Friday, October 05, 2007

Caramel Coated

I saw a sweatshirt today that said "Chemistry is just like cooking...just don't lick the spoon!" Thus inspired to do some chemistry in my kitchen (where I can lick the spoon) and having some apples from the local farmer's market in my 'fridge crying aloud to be covered in caramel, I embarked on a candy making adventure tonight.

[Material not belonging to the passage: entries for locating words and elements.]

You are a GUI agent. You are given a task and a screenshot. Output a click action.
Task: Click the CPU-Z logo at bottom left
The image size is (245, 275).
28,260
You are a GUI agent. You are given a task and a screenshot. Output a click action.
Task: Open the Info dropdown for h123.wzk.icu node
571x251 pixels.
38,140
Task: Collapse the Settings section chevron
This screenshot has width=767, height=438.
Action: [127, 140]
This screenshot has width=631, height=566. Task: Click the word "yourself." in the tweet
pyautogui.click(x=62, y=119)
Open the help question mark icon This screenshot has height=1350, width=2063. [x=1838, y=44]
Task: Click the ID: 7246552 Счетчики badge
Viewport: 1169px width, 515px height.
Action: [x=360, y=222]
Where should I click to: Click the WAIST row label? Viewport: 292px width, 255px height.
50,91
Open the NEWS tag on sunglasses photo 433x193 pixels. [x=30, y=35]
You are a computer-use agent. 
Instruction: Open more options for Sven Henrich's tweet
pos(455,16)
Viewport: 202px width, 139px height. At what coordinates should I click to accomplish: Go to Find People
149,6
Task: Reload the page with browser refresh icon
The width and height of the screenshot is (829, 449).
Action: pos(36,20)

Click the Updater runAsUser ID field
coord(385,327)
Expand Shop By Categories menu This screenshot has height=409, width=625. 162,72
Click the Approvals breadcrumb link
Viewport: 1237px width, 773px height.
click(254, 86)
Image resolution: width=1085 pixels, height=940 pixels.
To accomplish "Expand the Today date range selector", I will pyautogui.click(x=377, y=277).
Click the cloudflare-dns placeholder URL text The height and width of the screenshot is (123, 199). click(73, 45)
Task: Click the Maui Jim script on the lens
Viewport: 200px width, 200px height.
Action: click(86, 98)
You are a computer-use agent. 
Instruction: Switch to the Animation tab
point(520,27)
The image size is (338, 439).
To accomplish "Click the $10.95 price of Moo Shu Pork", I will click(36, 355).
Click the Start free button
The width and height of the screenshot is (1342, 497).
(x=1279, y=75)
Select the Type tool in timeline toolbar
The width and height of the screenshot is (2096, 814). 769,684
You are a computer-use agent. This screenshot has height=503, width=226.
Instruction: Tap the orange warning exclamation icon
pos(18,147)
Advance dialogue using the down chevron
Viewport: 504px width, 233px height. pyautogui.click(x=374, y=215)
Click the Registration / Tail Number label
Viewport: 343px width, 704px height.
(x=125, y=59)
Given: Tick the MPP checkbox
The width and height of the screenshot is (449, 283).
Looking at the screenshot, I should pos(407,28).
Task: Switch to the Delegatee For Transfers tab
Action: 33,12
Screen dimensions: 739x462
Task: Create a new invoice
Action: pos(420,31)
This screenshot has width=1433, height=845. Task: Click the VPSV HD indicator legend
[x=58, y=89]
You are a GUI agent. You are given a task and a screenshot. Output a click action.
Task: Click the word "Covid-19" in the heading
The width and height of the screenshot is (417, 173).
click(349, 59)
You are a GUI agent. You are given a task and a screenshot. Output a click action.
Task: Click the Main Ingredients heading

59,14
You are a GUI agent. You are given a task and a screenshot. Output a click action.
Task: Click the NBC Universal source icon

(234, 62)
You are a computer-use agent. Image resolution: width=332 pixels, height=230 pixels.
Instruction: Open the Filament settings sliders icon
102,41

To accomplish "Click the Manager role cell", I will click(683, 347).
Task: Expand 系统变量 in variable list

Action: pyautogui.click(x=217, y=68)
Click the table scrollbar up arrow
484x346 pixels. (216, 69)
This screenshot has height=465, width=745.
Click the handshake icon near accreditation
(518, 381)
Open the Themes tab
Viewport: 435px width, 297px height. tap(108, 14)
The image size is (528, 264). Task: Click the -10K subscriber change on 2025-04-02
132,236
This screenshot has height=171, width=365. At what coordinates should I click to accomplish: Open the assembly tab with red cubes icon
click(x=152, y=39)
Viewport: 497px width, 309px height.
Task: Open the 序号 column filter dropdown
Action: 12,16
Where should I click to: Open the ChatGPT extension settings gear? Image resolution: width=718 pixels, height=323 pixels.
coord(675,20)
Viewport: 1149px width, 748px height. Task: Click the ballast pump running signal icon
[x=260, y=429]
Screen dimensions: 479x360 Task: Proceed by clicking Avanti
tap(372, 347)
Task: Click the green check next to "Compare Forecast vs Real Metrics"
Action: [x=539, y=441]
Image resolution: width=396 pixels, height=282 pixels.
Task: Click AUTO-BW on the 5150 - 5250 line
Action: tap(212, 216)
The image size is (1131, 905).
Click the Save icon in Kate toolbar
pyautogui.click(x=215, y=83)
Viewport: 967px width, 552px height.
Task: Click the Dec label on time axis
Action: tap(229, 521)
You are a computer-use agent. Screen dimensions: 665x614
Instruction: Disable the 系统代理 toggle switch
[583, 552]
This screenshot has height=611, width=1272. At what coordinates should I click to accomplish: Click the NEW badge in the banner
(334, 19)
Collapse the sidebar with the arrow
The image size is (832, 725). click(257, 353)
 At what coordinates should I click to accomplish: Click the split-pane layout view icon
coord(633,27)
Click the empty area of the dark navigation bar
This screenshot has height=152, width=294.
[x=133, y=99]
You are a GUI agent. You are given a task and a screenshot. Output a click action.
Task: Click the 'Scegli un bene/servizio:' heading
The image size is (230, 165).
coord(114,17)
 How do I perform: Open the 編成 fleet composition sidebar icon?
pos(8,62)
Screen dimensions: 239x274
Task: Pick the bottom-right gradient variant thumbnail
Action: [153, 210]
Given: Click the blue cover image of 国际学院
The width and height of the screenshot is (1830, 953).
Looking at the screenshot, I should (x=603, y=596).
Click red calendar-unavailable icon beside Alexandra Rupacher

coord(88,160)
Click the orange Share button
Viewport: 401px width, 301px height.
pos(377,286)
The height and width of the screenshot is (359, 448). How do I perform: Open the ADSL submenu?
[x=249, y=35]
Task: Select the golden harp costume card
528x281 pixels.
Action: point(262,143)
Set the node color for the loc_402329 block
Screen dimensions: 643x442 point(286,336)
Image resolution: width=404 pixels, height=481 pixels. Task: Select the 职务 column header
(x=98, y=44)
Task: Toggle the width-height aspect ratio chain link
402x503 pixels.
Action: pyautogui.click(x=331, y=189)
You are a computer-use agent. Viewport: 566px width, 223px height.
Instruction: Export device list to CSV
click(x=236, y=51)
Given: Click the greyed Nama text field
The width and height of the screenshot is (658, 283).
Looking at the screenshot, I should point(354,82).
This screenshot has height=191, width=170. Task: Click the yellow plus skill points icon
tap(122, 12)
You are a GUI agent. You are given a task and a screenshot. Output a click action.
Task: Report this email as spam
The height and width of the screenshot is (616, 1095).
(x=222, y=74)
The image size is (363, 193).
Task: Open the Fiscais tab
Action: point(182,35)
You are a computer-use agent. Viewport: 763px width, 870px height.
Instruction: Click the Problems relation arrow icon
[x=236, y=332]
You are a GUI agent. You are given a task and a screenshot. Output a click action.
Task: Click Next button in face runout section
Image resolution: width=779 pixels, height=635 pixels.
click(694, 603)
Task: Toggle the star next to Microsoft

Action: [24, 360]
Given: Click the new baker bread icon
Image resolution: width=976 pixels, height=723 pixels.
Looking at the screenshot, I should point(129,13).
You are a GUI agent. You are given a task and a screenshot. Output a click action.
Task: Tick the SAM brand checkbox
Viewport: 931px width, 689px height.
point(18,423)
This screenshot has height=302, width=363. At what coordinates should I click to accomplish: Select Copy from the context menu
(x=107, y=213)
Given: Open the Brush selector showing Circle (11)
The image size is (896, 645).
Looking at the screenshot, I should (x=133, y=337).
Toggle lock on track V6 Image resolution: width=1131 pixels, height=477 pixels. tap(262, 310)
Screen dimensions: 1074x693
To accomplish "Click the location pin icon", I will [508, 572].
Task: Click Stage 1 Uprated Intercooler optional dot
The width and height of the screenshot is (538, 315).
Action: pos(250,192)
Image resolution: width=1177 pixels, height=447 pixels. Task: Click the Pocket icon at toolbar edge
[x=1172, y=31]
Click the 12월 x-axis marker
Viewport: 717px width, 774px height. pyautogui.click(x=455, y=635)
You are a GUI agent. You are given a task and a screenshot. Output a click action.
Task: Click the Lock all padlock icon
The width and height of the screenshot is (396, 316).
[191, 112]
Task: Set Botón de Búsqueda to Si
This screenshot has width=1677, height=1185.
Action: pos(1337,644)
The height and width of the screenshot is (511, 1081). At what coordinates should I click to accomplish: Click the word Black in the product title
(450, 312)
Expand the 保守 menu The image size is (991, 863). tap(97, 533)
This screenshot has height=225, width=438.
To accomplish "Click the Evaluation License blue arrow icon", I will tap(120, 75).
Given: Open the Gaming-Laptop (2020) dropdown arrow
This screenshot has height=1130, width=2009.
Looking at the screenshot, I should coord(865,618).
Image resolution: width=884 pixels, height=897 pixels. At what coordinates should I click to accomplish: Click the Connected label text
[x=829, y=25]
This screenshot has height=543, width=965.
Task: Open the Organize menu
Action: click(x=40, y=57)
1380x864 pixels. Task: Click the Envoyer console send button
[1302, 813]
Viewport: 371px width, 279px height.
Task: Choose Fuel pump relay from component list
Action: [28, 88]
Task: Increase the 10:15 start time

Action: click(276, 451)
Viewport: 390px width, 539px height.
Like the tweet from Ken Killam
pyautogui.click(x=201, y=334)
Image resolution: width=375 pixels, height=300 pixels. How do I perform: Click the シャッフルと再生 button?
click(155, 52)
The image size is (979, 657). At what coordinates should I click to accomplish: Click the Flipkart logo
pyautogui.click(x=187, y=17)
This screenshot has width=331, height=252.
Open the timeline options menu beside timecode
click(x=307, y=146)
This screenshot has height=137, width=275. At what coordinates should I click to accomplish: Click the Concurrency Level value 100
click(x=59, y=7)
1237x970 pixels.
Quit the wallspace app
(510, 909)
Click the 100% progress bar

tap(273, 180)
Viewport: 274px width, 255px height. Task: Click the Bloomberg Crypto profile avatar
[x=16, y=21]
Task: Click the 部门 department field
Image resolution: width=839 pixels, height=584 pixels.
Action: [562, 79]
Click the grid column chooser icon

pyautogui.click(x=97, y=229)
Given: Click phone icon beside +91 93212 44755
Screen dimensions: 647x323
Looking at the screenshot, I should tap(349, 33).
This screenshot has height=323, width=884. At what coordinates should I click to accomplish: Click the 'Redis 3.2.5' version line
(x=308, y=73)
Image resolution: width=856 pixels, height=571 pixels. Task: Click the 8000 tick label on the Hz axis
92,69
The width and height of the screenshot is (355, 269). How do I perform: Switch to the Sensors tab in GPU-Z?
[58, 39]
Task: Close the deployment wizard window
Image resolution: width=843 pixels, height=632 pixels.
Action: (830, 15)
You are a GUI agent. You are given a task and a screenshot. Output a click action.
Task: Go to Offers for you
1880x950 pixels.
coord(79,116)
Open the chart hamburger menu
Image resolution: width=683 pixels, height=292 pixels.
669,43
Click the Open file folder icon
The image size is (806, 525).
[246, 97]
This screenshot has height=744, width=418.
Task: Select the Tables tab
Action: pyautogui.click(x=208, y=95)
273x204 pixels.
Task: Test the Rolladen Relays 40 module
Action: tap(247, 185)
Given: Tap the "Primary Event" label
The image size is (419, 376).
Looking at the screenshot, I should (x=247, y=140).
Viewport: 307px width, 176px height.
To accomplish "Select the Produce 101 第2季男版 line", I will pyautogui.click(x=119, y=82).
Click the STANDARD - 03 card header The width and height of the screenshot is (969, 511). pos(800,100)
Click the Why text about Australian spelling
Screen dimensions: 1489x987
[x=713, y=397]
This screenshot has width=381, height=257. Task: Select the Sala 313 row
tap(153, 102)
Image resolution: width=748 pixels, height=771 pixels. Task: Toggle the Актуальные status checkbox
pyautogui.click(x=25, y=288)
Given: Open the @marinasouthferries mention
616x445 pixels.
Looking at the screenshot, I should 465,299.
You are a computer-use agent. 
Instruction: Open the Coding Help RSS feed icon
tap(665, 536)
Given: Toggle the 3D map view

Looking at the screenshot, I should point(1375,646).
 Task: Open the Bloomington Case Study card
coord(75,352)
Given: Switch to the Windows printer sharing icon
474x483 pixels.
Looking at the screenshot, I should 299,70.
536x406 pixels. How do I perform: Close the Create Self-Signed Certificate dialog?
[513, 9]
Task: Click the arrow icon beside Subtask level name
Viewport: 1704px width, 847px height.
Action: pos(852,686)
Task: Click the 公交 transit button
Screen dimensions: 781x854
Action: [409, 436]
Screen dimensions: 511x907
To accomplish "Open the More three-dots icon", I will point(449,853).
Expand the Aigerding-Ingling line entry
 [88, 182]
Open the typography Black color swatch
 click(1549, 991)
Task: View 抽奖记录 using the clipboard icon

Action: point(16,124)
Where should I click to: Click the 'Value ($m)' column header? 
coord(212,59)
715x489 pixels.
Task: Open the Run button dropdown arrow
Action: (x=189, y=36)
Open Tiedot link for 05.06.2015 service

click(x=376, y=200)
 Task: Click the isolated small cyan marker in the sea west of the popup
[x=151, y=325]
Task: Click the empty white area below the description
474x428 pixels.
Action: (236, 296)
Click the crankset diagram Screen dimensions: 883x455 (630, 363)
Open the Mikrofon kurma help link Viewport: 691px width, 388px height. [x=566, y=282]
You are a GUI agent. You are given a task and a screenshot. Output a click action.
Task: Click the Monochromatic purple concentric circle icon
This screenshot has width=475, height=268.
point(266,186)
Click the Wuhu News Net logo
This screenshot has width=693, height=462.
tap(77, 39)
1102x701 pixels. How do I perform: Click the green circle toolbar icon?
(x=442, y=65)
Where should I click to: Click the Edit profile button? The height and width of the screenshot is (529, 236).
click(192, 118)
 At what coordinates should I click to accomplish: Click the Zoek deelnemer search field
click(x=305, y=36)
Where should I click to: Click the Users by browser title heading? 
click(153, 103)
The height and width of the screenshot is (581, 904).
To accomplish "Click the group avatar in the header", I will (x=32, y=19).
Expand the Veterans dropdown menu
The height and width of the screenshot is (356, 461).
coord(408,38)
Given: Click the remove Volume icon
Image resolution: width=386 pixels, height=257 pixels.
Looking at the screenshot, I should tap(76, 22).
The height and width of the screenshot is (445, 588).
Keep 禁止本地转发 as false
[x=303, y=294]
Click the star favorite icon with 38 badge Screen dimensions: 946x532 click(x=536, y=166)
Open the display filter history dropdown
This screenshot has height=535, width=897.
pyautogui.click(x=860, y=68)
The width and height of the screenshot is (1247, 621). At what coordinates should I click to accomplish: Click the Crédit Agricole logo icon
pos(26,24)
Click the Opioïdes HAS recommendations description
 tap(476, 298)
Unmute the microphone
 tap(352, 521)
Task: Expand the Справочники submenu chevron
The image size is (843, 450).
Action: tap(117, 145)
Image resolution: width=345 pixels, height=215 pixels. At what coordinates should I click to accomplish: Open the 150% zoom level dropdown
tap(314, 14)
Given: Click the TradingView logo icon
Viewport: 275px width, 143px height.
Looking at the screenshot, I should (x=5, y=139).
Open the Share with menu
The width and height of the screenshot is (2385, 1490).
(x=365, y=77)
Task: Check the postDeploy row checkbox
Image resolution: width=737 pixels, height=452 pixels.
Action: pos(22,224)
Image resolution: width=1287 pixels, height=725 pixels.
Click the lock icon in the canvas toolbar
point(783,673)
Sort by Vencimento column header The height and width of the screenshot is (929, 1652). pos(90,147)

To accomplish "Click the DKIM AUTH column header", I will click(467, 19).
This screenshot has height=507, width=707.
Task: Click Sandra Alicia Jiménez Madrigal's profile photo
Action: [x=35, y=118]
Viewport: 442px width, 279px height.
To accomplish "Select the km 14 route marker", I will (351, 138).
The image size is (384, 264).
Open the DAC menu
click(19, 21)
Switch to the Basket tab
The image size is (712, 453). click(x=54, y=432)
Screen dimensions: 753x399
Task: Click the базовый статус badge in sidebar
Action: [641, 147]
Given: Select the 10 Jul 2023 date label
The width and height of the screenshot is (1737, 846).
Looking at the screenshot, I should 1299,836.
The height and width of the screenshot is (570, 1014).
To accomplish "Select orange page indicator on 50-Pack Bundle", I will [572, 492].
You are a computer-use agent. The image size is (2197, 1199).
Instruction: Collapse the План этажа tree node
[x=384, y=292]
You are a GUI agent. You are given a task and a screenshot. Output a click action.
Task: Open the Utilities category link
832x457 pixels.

The recipe called for melting a cup of sugar over high heat, then whisking in butter until melted and finally some heavy cream. This is not a low calorie recipe! Nor is it one for meditation - once that sugar melts, you need to be ready with a whisk and the butter. Having mucked up the whisk trying to melt the sugar (the recipe recommended using a whisk to stir while melting - I found a silicon spoon worked better - once I convinced myself the melting point of sucrose, which I know in celsius (160), was lower than the max temperature the spoon was designed for, which I know in Fahrenheit (425). As a result, I was madly digging in the drawer for another whisk whilst trying to keep the melting sugar from overbrowning. The word relaxing does not come to mind...

In the end I have caramel sauce, it tastes right - no grit, rich and buttery - but it's not thick and gooey. Like any good chemical reaction, the conditions clearly need a bit of tweaking.